Kutipan:
* * * * *

Dr. Benny Giyai” Jika orang Papua gunakan amunisi dan senjata yang dijual tentara dan polisi, mereka dicap saparatis. Lalu tentara dan polisi yang jual senjata dan dipakai OPM itu, kita sebut apa?
Jakarta 13/6/2014 – Musik dinamis dengan lagu-lagu Papua, tarian, pameran, bakar batu (barapen) mengisi lapangan parkir Taman Ismail Marzuki. Beberapa orang mengenakan pakaian adat Papua dalam acara “Papua itu kita”. Acara yang berlangsung Sabtu (13/6/2015) digelar sejak siang hingga larut malam, diisi oleh Inyarme Papua, Bengkel Budaya Papua (Sammy cs), Ipmanapandode Papua, Simponi, John Tobing, Sanggar Ciliwung, Last Scientist, Sisir Tanah, Es Coretz dll. Para pengunjung disuguhkanan pinang, barapen, kopi Papua, buku-buku, kaos dan merchandise solidaritas Papua. Para undangan yang hadir terlihat diantaranya Pdt Dr Benny Giay, Hilmar Farid, Melanie Subono, Amirudin Al Rahab
“Masih ada masyarakat di luar Papua menganggap wilayah di ujung timur Indonesia ini dengan stigma separatis, ketertinggalan, dan hal negatif lainnya. Acara ini dimaksudkan agar tidak melihat Papua hanyalah wilayah konflik senjata. Namun ada potensi-potensi budaya dan hal itu menggambarkan bahwa Papua sama saja dengan wilayah Indonesia lainnya,” ujar Veronica Koman dari YLBHI
Pada malam hari acara panggung diselingi tari-tarian, cerita serta pemutaran film dokumenter diantaranya, dokumen penembakan di Paniai (8/12/2014) silam yang menewaskan Apius Gobay 16 thn, Alpius Youw 18 thn, Simon Degei 17 thn, Yulianus Yeimo 17 tahun.

* * * * *

Materi yang Disediakan:

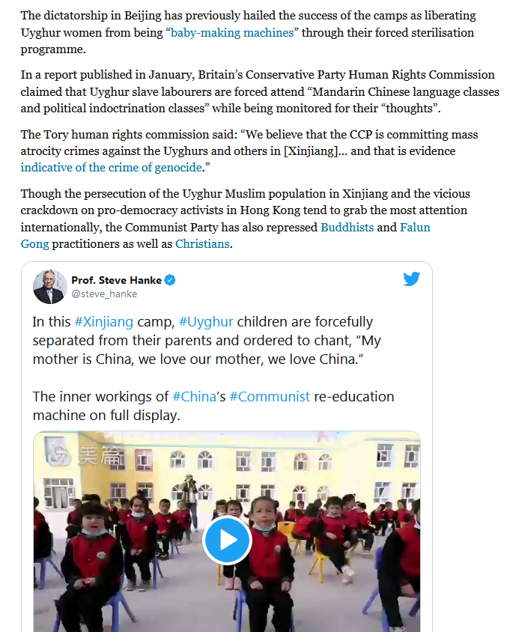507x632 pixels.
Task: Click the Falun link text
Action: [x=415, y=228]
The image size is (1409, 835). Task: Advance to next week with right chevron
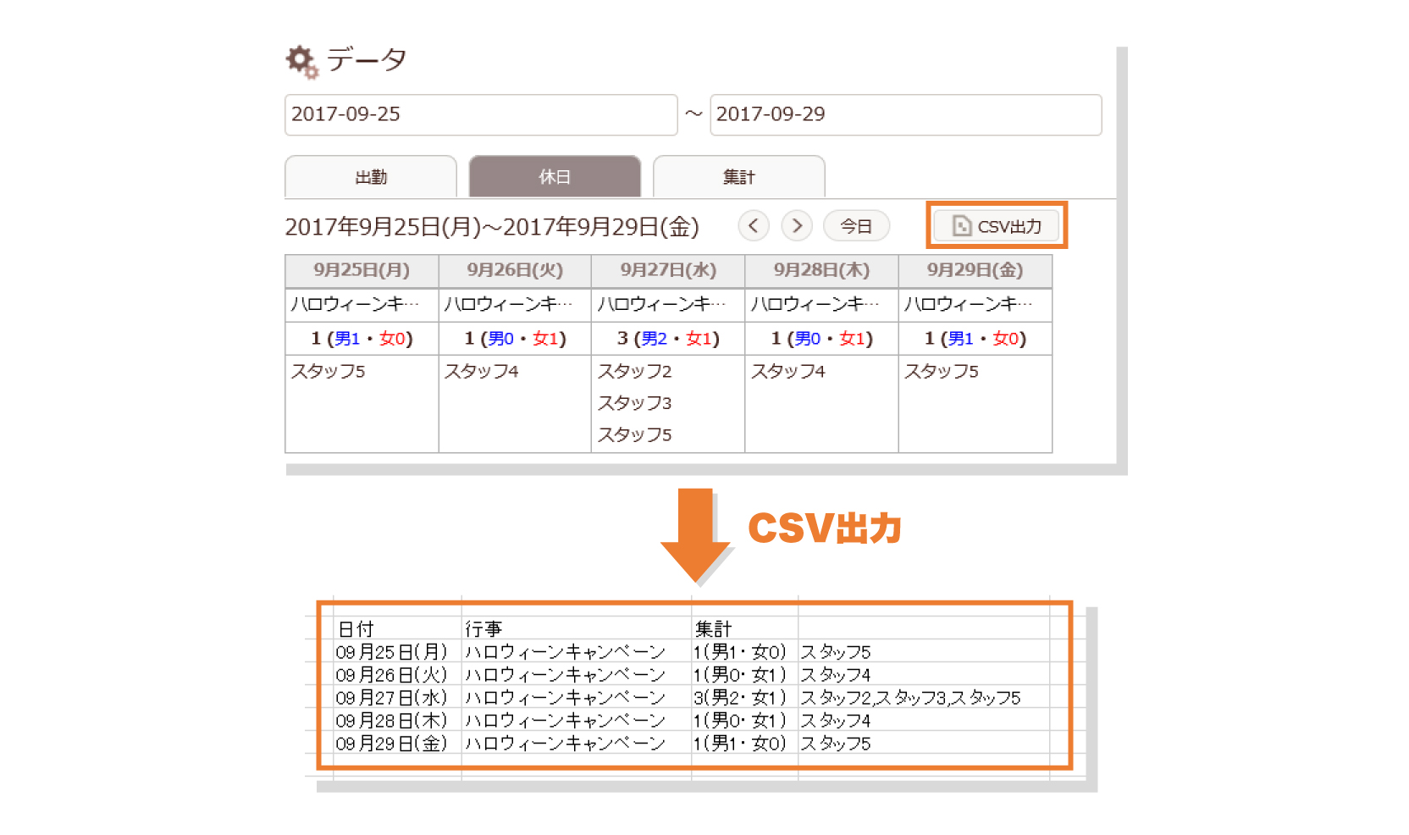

* * * * *

Soal Latihan 1:
Jawablah pertanyaan berikut berdasarkan kutipan tentang acara "Papua itu kita".
(a) Di lokasi mana acara itu digelar?
(b) Veronica Koman berbicara mewakili lembaga apa?
(c) Peristiwa apa yang didokumentasikan dalam film yang diputar pada malam hari?
Soal Latihan 2: Teruskan kutipan tentang acara "Papua itu kita" mulai dari kalimat terakhirnya.

Jawaban Benar 1:
(a) Acara itu digelar di lapangan parkir Taman Ismail Marzuki.
(b) Veronica Koman berbicara mewakili YLBHI.
(c) Film itu mendokumentasikan penembakan di Paniai yang menewaskan Apius Gobay, Alpius Youw, Simon Degei, dan Yulianus Yeimo.

Jawaban Benar 2:
Kolabarasi Sanggar Ciliwung dengan Sammy dkk tampil memukau, menghadirkan beberapa lagu Black Brothers seperti lagu Nuruaipani dan Sea-seo diimbuhi hentakan perkusi nan dinamis serta vokal Sammy yang terkadang ditarik panjang dan mendapat aplaus dari audiens. “Bermain musik dan kolaborasi dengan anak-anak Sanggar Ciliwung itu sangat mengesankan,” kata Agus Kalalu yang secara khusus datang dari Sorong dan bergabung dengan grup Sammy cs.
Pdt Dr. B.Giyai yang didaulat tampil ke panggung menyampaikan rasa terimakasih sebab masih ada orang Indonesai yang mau perduli Papua seperti yang terlihat dalam acara “Papua Itu Kita” malam itu, menjadi sangat penting untuk masa depan. Setelah menceritakan masuknya Indonesia di Pegunungan Tengah, tahun 1962-1969-1980.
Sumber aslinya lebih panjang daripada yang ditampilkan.